YOUR TASK |
Count the lines below that include "Select". Only the number should be given.

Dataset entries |
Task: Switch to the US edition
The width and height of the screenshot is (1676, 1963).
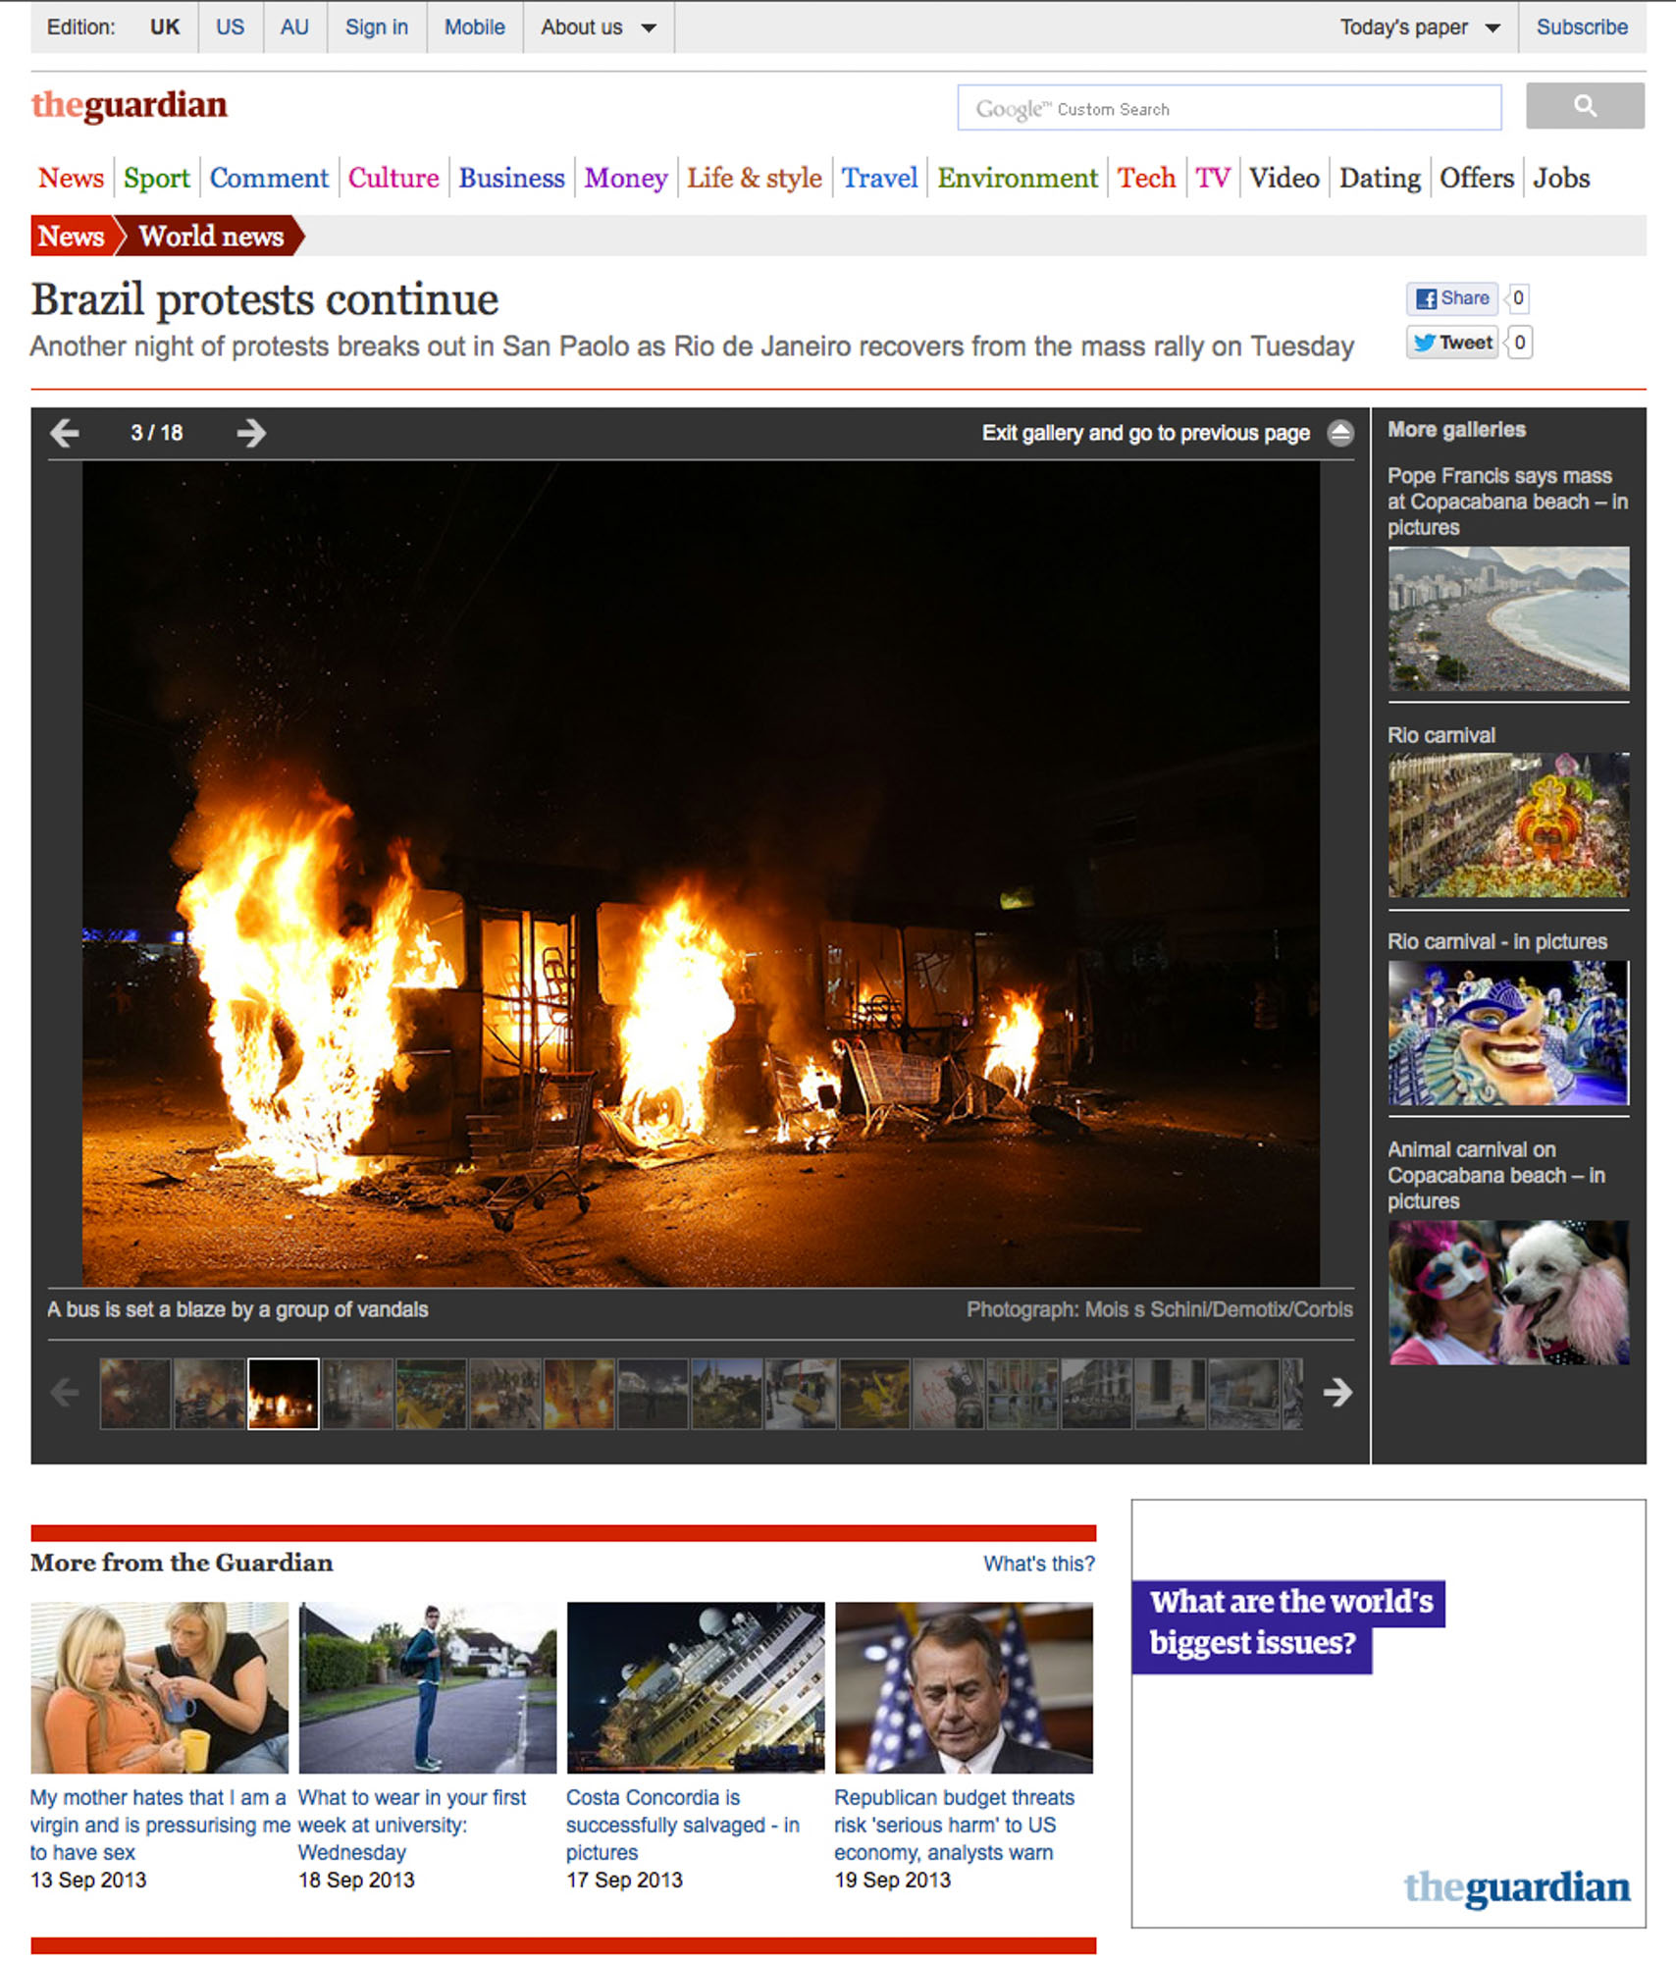Action: coord(230,27)
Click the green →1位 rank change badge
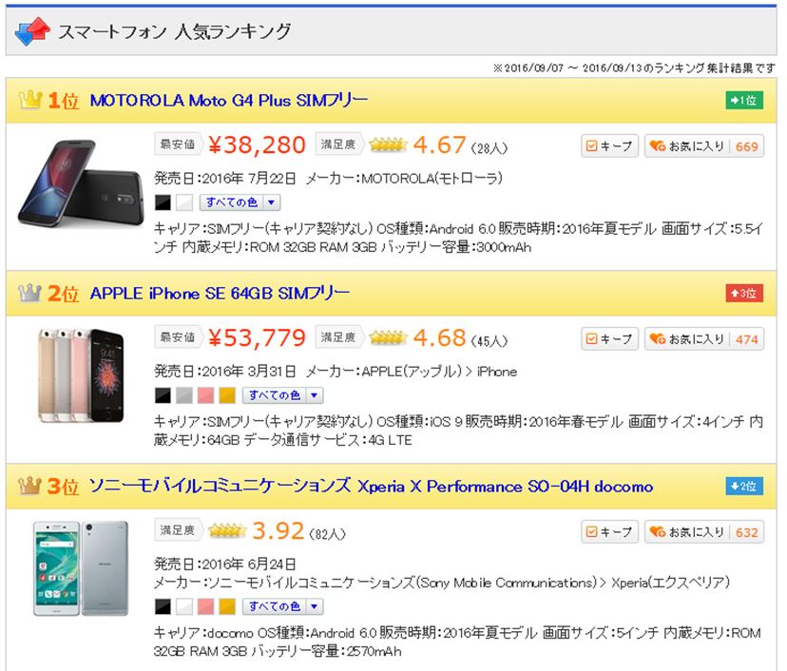787x671 pixels. [744, 101]
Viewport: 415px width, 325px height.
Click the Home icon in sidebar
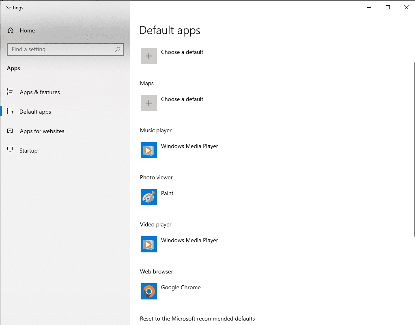[11, 30]
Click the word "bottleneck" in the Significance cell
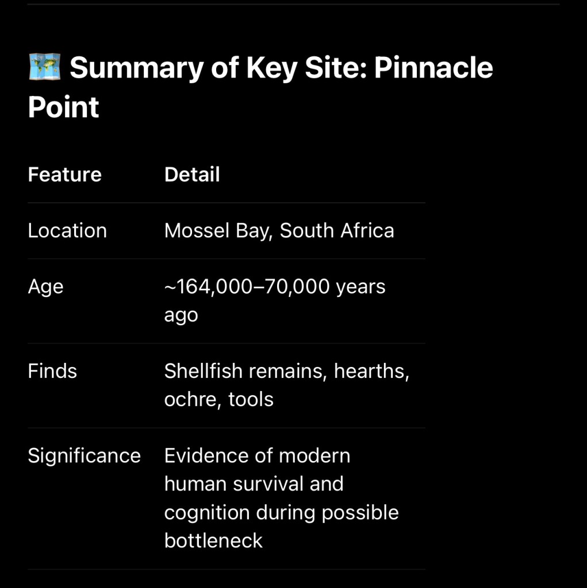 coord(213,540)
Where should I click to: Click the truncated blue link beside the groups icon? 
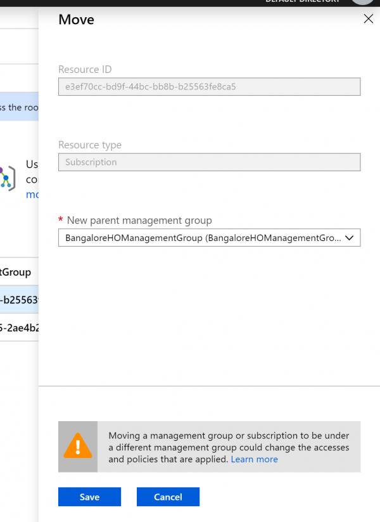point(32,194)
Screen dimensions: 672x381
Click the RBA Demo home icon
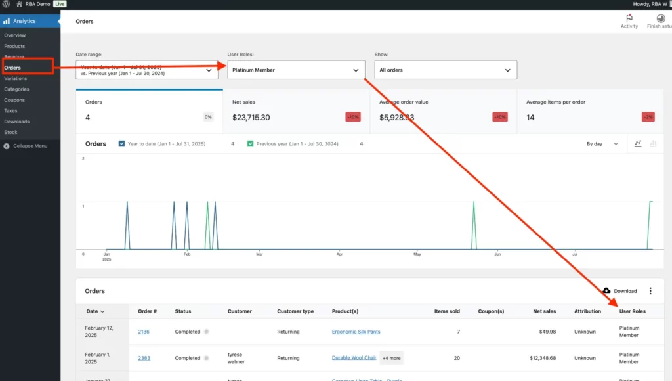click(19, 4)
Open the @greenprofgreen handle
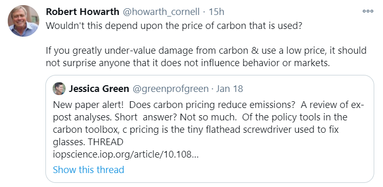383x187 pixels. [170, 88]
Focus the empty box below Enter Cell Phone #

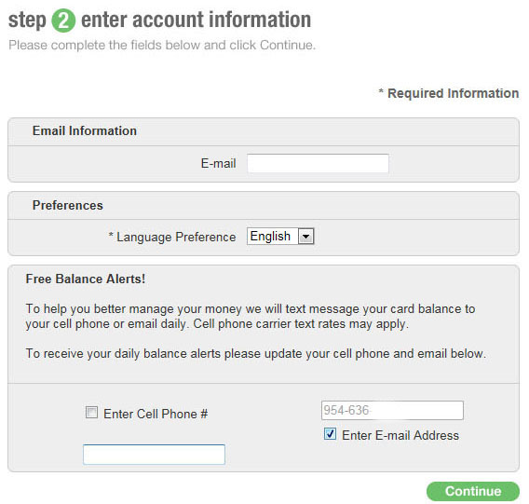(155, 455)
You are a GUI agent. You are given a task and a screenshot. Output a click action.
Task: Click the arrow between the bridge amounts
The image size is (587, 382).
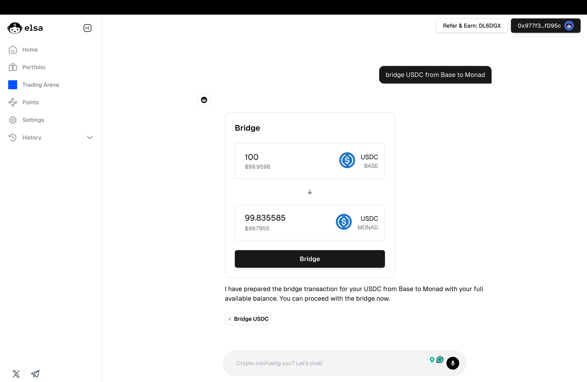[x=310, y=192]
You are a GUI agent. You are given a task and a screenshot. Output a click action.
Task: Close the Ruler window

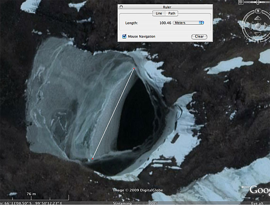pos(121,7)
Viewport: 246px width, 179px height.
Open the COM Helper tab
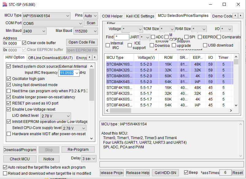click(112, 16)

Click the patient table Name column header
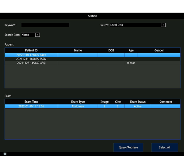(x=78, y=50)
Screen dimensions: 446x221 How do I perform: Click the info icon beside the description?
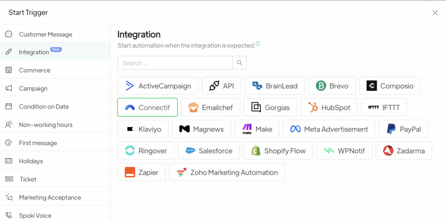coord(258,44)
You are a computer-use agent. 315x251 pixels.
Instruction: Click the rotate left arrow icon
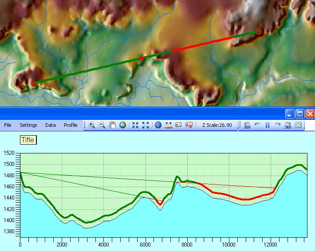pyautogui.click(x=257, y=125)
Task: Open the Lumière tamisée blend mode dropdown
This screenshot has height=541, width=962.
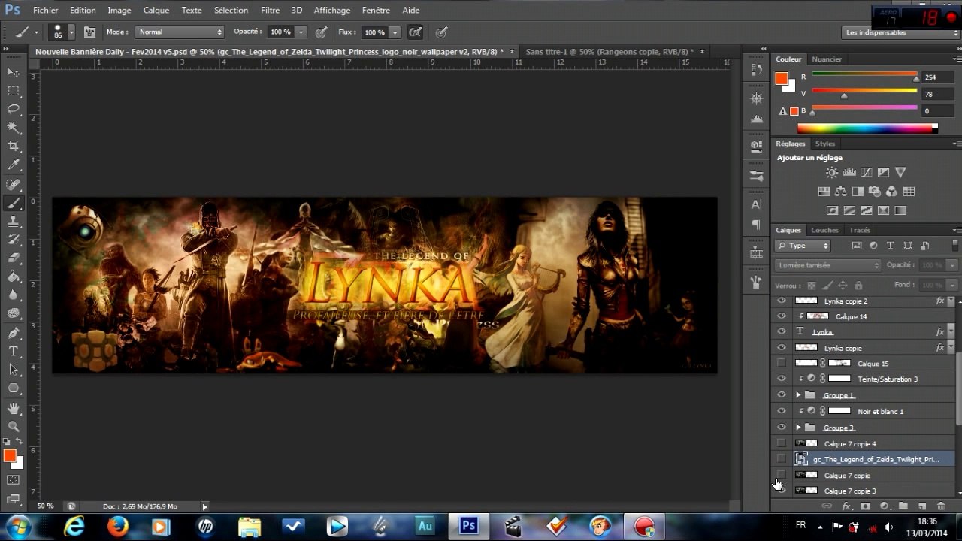Action: point(827,265)
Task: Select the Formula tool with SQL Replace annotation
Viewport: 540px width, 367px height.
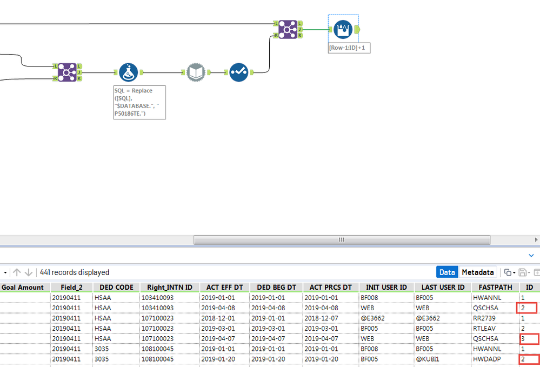Action: coord(128,72)
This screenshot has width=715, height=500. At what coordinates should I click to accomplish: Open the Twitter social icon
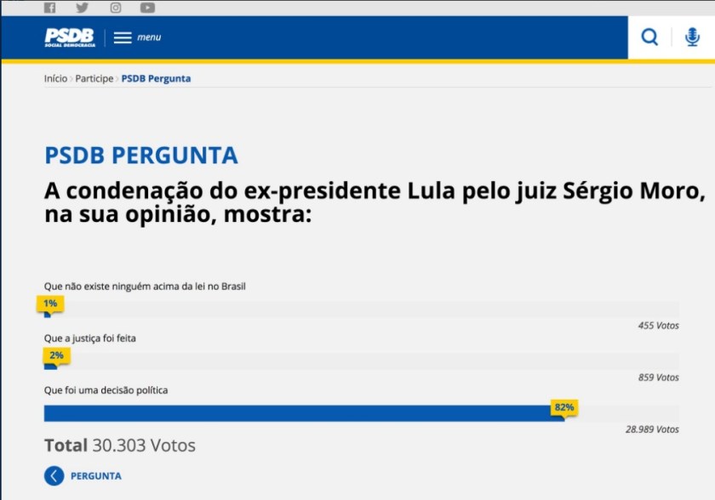point(82,8)
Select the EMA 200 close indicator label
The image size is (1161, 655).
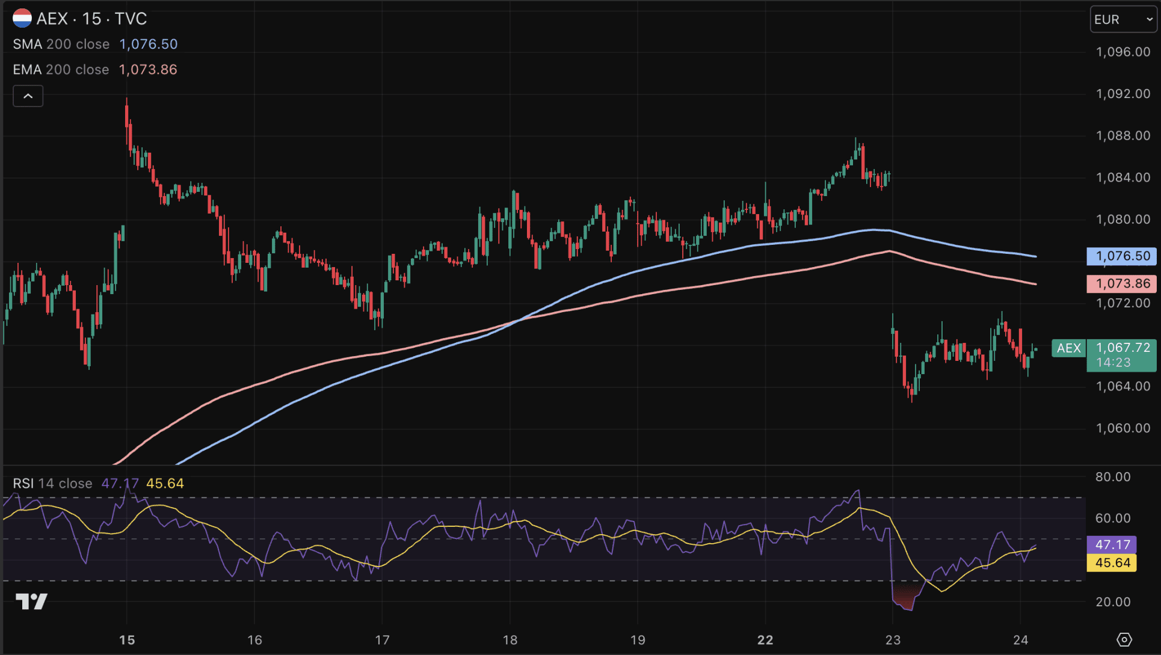(61, 69)
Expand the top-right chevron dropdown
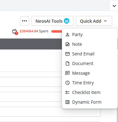This screenshot has width=118, height=122. tap(114, 6)
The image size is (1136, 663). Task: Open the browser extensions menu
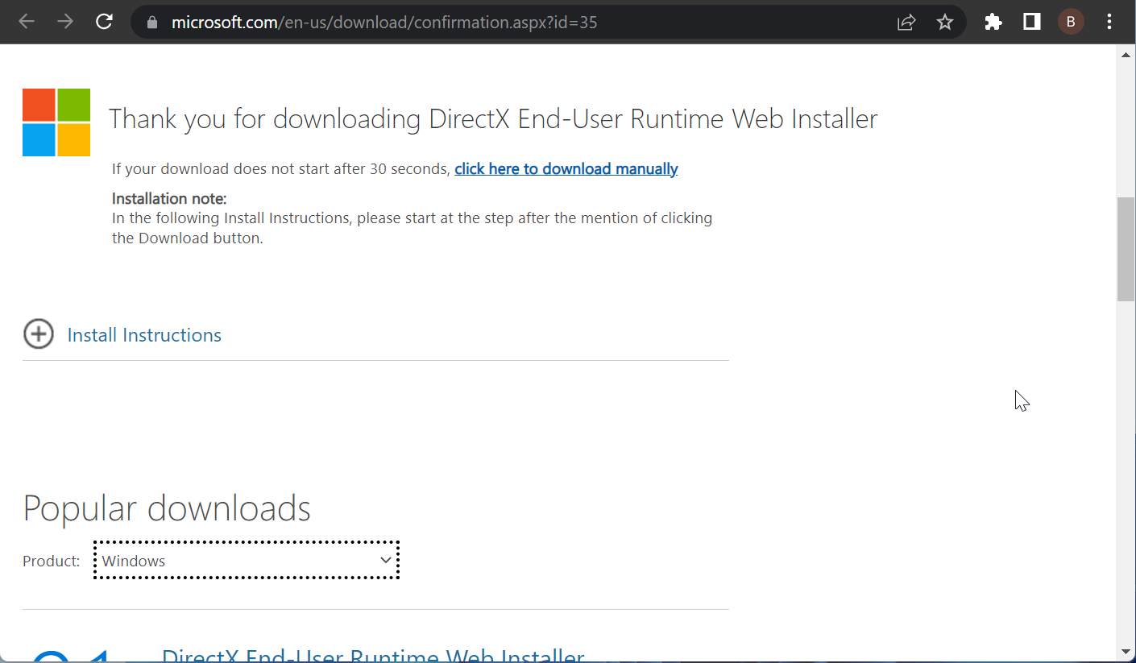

OUTPUT FOR THIS TASK |
2